Находясь в Лондоне, он предпринял там определенные шаги с целью придти к какому-то соглашению с Россией. Он должен был это сделать, при посредничестве Англии, так как установление контактов с помощью Франции не могло дать результата. Пока он не получил никакого ответа на свою памятную записку. Очень хотел бы иметь возможность в первую очередь заполучить оттуда наших людей для борьбы с Германией. Но поймут ли его — неизвестно.
— Да, впрочем, — махнул он рукой с явной апатией, — что здесь говорить о чужих, если наши этого не понимают! Они дрались бы со всем миром, а в жизни, если хочешь идти вперед, так поступать нельзя.
Хотел бы создать воинские формирования на Востоке или на Юге, чтобы иметь возможность двигаться в Польшу по нескольким направлениям — ибо неизвестно, какая дорога окажется ближайшей и лучшей. Французы будут концентрировать часть своих вооруженных сил на Среднем Востоке для защиты своих колоний и возможного использования их для удара по Германии со стороны юга или Востока. Это могло бы произойти на второй фазе войны. С этой точки зрения было бы желательно, чтобы там находилось и определенное количество наших сил. В пользу такой точки зрения то обстоятельство, что можно будет сохранить наши части от преждевременного обескровливания.
Польские части, находящиеся на территории Франции, не следует дробить. Как в интересах правительства, так и в интересах мирового общественного мнения необходимо, чтобы где-то находились значительные польские силы. Они должны добиться больших успехов, чтобы смыть сентябрьское пятно. Однако уже теперь хотелось бы создавать на Среднем Востоке новые польские части. Он еще не знает, кого туда послать, может быть Пашкевича, но это должно быть очень хорошо продумано. Пашкевич, пожалуй, более нужен ему здесь, так как он наблюдает за тем, чтобы санация не особенно распускалась. Во Франции он хотел бы иметь около ста тысяч солдат. Этой армией будет командовать сам. Однако дело двигается с трудом: не хватает людей. Впрочем, людей недостает всюду. Недавно создал Раду Народову, чтобы не говорили, что все делает сам, что стремится к диктатуре, в чем его уже подозревают. Председательство в Раде Народовой принял Падеревский[10] — замечательное имя, особенно для Америки. Падеревский его друг, но он немного староват и в текущие дела особого вклада внести не в состоянии.
В то же время французы тянут с военным договором, а это серьезно задерживает работу по организации армии.
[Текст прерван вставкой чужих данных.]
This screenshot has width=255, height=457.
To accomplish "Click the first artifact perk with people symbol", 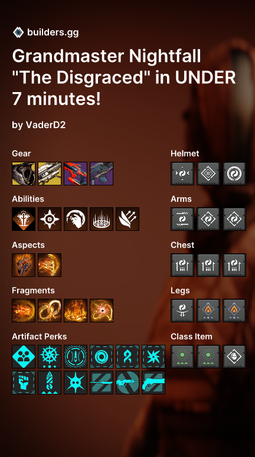I will tap(24, 357).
В связи с активизацией санации он испытывает серьезное беспокойство, эти вопросы он передал, главным образом, генералу Кукелю. Не может понять, чего еще хотят эти люди. Понесли такое поражение, — так по крайней мере сидели бы тихо! — Опять махнул рукой.
Я спросил, когда могу выехать в Польшу. Генерал ответил, что, вероятно, через два-три месяца, пока ряд вопросов выяснится и определится. Поговорив так еще несколько минут, мы сошли вниз в салон к остальным гостям. В салоне застали еще полковника Микулича-Радецкого, приехавшего поздним вечером. Посидев еще с полчаса, мы стали прощаться. Соснковский остался ночевать у Сикорского, а я с полковником Микулич-Радецки уехал.
Атмосфера в польской колонии в Париже была очень нездоровой. Характерным для нее были взаимные обвинения. Одни огульно осуждали все, что было перед сентябрем, другие же ожесточенно защищались, не брезгуя никакой клеветой по адресу новых властей.
Вот в такой обстановке в конце декабря 1939 года в Париже в атмосфере общей подавленности, с одной стороны, и дикой гонки за постами представителей старого режима — с другой, собиралась и начинала работать немногочисленная группа молодых.
Борьбу против группы организовал и вел второй отдел штаба во главе с подполковниками Василевским и Гано. Эти подполковники вместе со своим старшим коллегой по специальности полковником Смоленским, а также рядом других штабных офицеров, выполняя задания и инструкции бывших польских властей, ожесточенно защищали старый режим и его прерогативы. Они пытались опутать и подчинить санации и ее планам Сикорского, как верховного главнокомандующего и премьера. Уже тогда усиленно старались парализовать его деятельность и решительно отстранить от влияния на положение дел в Польше.
В то время к группе молодых присматривался со стороны, но с симпатией, как он сам утверждал, министр профессор Кот. Однако, я должен с сожалением заявить, что его расположение было лишь внешним. В связи с моим отъездом в Польшу я провел с ним ряд бесед. Тогда я сам питал к нему симпатию и серьезно считался с ним. Я считал его, пожалуй, единственным министром, который знал, чего он хочет. Поэтому меня удивило и очень огорчило то, что профессор Кот, вроде бы оказывающий нам свое расположение, после моего рассказа о враждебном отношении второго отдела к группе молодых нас не защитил. Наоборот (я подчеркиваю это) он отвернулся от нас, решительно поддержав позицию старых полковников.
Он заявил лишь об одном: что в ближайшее время в Румынии и Венгрии будет создано бюро для ведения политической работы за пределами учреждения Соснковского. Это бюро должно служить также связующим звеном с Польшей исключительно по вопросам политическим. Большую симпатию проявляли к нам в это время и часто были гостями на наших собраниях генералы Модельский, второй заместитель министра по военным делам, и Пашкевич, являвшийся заместителем Соснковского. Они присматривались к нашей работе и были вроде идейных связных между нами и Сикорским.
10
Падеревский Игнаци (1860 -1941) — известный польский пианист и комментатор, политик близко связанный с санацией. В 1919 году был премьер-министром и министром иностранных дел Польши.